Now that Californians have overwhelmingly voted to legalize the recreational use of marijuana, many employers may be wondering where they stand if they want a drug-free workplace.
Fortunately, Proposition 64 included a number of safeguards for employers, allowing them to have anti-drug workplace rules in place. In fact, these safeguards were built into the initiative to the point that the California Chamber of Commerce took a neutral stance on the measure.
Prop. 64 would allow Californians who are 21 and older to possess, transport, buy and use up to an ounce of cannabis for recreational purposes, and allow individuals to grow as many as six plants.
But that doesn’t mean that you must allow workers to spark up at work.
Under the measure:
- You can still conduct pre-employment drug tests and have policies barring from hire any applicants who test positive for marijuana.
- You can fire workers who test positive when they are tested for permissible reasons, like if they may be at fault in a workplace accident.
- You can bar use or consumption of marijuana at work.
- You can bar possession, transfer, display, transportation, sale or growth of marijuana in the workplace.
Fortunately, there is already precedent for employment issues that may arise when someone is using medical marijuana, and employment law experts say the same precedent would apply to recreational pot as well.

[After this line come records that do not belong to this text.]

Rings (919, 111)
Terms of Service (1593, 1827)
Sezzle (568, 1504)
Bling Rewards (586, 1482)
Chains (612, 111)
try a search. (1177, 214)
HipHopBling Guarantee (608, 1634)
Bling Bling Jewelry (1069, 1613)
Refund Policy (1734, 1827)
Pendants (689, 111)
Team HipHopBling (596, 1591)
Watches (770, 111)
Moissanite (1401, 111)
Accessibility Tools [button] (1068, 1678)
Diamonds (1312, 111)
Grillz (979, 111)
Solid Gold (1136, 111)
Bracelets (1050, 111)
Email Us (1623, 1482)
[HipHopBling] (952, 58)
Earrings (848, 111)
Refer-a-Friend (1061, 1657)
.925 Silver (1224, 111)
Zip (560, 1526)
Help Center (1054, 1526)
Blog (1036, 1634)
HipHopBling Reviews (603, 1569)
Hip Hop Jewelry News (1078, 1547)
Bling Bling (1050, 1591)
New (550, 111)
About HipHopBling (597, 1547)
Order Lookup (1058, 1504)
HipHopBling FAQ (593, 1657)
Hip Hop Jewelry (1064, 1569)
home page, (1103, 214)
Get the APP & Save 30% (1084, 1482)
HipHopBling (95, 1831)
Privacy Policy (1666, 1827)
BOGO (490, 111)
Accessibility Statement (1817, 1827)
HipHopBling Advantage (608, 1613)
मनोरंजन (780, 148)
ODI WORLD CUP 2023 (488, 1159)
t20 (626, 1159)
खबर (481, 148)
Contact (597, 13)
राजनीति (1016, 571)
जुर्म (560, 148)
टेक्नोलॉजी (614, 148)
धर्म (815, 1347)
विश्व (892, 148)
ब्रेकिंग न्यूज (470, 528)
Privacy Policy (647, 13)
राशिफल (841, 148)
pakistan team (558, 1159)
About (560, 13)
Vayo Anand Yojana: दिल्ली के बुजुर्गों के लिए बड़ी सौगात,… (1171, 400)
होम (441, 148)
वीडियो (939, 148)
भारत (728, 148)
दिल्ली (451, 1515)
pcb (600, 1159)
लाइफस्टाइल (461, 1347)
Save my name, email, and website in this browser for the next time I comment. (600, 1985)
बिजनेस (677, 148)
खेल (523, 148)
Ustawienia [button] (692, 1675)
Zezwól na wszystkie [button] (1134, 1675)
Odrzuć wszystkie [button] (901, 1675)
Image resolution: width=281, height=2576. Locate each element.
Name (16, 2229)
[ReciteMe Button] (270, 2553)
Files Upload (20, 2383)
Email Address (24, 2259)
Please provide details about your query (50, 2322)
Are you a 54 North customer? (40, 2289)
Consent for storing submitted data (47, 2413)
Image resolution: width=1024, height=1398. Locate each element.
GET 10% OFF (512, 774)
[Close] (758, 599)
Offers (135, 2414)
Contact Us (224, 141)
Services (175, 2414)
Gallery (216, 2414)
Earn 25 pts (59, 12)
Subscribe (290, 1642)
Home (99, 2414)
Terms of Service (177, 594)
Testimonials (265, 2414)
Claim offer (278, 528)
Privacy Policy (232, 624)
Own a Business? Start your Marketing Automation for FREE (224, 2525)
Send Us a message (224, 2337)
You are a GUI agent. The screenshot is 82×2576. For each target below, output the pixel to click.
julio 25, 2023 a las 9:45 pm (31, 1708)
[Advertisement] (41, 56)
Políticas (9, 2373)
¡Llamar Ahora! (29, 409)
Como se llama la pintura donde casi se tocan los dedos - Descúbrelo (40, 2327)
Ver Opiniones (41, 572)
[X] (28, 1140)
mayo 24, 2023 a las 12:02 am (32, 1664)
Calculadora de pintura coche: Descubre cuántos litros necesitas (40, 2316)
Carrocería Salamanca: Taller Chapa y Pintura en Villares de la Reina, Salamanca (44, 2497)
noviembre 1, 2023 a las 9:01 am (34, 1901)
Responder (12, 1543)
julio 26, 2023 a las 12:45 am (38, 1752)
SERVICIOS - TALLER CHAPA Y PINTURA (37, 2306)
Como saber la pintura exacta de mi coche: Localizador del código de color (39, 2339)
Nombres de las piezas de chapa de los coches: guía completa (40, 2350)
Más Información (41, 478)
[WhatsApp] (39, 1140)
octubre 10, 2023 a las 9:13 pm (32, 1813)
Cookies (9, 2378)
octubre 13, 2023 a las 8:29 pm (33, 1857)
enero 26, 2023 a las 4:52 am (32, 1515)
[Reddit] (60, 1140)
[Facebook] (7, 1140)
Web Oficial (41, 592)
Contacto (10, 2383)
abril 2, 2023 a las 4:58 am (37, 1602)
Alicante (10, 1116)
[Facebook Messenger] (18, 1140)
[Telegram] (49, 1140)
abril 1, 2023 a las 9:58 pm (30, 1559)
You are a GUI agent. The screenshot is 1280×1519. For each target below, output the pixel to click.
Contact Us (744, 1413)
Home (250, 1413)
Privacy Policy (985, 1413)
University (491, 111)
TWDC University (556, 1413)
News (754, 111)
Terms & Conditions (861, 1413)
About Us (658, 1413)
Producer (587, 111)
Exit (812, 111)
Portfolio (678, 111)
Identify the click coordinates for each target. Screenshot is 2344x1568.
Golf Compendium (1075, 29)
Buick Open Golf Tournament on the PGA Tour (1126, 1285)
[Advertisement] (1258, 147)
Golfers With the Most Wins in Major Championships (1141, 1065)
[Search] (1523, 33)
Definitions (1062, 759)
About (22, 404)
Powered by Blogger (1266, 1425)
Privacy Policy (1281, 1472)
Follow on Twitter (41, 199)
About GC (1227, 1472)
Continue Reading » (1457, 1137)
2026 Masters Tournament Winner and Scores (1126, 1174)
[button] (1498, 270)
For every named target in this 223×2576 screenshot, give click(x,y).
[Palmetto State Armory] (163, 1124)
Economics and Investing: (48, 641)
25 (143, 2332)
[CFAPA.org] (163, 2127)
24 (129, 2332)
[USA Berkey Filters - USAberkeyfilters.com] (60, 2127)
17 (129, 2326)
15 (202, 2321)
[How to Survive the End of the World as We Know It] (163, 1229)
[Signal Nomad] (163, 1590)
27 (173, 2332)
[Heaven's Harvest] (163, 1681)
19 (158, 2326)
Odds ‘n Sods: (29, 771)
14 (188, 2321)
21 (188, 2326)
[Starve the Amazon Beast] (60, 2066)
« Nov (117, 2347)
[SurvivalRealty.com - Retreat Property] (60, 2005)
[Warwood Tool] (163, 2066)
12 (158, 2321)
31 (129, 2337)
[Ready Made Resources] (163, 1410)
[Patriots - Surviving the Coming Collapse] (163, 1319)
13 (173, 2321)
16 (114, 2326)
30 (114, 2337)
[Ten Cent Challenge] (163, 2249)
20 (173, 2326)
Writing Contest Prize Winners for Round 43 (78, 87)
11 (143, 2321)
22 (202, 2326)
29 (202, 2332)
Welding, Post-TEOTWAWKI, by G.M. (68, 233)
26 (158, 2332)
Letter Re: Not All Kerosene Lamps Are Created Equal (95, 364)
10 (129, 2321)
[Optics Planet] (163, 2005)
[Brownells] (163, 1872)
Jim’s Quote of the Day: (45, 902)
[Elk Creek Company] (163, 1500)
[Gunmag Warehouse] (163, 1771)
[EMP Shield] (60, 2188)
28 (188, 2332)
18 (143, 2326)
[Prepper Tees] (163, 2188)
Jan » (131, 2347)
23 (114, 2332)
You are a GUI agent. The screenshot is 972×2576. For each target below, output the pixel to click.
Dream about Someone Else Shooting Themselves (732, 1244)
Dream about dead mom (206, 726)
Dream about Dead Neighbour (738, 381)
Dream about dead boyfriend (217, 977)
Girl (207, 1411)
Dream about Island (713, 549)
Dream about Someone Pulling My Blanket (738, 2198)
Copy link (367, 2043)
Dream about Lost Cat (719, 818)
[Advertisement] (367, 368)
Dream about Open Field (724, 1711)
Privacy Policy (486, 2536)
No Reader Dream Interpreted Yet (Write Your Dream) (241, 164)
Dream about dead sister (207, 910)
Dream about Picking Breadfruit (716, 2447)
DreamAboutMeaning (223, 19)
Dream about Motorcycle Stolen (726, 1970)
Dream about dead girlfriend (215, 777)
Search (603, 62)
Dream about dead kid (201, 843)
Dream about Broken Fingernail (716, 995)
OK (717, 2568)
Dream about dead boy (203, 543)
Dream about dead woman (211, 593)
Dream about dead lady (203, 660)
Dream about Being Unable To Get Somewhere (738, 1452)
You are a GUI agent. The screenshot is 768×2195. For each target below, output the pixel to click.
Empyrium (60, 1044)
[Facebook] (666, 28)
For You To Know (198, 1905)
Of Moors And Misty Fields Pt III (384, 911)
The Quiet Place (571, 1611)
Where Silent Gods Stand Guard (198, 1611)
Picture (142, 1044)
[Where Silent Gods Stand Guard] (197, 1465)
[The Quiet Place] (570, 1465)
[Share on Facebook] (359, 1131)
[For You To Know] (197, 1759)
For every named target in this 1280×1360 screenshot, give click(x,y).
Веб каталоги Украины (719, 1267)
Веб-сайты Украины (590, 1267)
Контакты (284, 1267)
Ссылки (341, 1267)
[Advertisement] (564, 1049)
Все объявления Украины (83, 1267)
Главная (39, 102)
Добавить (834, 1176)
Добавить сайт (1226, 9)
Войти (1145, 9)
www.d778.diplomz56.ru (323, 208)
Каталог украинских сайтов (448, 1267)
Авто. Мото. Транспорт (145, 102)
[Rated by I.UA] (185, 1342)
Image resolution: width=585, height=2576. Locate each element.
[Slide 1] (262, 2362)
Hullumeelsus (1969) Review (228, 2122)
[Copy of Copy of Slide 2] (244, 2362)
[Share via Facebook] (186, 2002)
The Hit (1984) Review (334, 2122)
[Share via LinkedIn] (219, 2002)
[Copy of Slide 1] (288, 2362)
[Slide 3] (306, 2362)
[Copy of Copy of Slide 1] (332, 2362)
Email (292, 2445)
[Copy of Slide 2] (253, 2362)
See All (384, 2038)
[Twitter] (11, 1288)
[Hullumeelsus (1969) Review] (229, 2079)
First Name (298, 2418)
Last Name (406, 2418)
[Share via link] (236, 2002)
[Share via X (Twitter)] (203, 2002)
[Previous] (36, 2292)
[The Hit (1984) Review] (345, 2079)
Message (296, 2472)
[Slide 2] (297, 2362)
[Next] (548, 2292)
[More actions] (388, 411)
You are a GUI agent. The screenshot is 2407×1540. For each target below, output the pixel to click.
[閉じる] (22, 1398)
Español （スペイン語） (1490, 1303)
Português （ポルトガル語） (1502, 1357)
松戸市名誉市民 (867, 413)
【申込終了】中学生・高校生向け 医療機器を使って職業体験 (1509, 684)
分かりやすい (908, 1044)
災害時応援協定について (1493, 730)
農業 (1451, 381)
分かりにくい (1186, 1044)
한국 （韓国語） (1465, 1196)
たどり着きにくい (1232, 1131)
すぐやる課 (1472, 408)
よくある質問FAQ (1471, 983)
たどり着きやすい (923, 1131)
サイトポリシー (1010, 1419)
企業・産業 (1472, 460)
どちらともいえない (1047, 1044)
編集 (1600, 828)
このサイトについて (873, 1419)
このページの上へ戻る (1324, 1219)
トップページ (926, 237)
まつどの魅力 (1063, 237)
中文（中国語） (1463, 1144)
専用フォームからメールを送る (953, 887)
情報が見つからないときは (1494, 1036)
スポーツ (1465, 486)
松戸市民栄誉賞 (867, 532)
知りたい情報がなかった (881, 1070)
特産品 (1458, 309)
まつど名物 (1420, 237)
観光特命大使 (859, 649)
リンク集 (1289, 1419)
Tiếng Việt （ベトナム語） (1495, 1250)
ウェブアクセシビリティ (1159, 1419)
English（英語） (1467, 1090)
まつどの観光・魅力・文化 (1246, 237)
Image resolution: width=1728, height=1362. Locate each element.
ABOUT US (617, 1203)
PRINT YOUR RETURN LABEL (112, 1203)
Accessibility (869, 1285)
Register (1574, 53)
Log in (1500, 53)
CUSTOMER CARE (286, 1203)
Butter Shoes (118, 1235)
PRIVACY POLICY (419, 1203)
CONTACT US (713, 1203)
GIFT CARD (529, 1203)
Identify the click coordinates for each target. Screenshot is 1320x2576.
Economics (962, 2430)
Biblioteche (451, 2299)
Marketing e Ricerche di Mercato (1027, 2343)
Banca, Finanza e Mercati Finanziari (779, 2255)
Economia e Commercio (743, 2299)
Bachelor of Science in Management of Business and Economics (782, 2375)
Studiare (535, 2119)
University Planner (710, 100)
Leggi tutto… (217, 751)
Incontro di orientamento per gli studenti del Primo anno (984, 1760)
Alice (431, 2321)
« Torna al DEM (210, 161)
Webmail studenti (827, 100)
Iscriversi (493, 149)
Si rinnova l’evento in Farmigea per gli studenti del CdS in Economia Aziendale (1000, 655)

In 1996, California passed the Compassionate Use Act, which allows “seriously ill Californians” to use marijuana for medical purposes with a doctor’s recommendation.
But some employers were sued for having in place drug-testing policies in light of the law.
In 2008, the California Supreme Court tackled the issue in the case Ross vs. RagingWire Telecommunications Inc., opining that the Compassionate Use Act does not apply to employment and that marijuana, even for medical use, is still illegal under federal law.
The court ruled that California employers can require pre-employment drug tests and take illegal drug use into consideration in making employment decisions.
Essentially, Prop. 64 codifies that ruling.
Likely legal action
Wrongful termination cases in California have subsided dramatically since the RagingWire decision, but some employees still sue their employers alleging they didn’t have a right to drug test them.
Under Prop. 64, however, these suits would have no merit.
According to a report in the San Francisco Chronicle, the more typical actions these days are ones filed by employees who got high during a lunch hour or break and after returning to work caused an accident or harassed a colleague.
In those cases, it’s the victims who may sue the company, accusing it of not monitoring workers for intoxication or condoning the use of medical marijuana in the workplace.
Orange County employer defense attorney Todd Wulffson told the Chronicle that employers may want to consider:
- Having drug and alcohol policies in place.
- If you plan to drug test, having policies stating that “for purposes of drug testing, marijuana is an illegal drug.”
- Ensuring that employees read your drug and alcohol polices carefully and understand under which conditions they may be tested.
- Having someone on your human resources staff who is trained to spot drug intoxication.
- Having a zero-tolerance policy for being high on the job.
- Requiring that managers refer signs of drug use to human resources.
These are the current rights of California employers:
- Employers can conduct pre-employment drug testing as long as they test all applicants.
- Employees can only be tested if there is a reasonable suspicion they are under the influence, or after an accident – unless there is no way the employee could have caused it – or if it is required under federal law.
- Random testing is generally only allowed for safety-sensitive jobs, including construction, driving and any other jobs that can put employees or the public in harm’s way.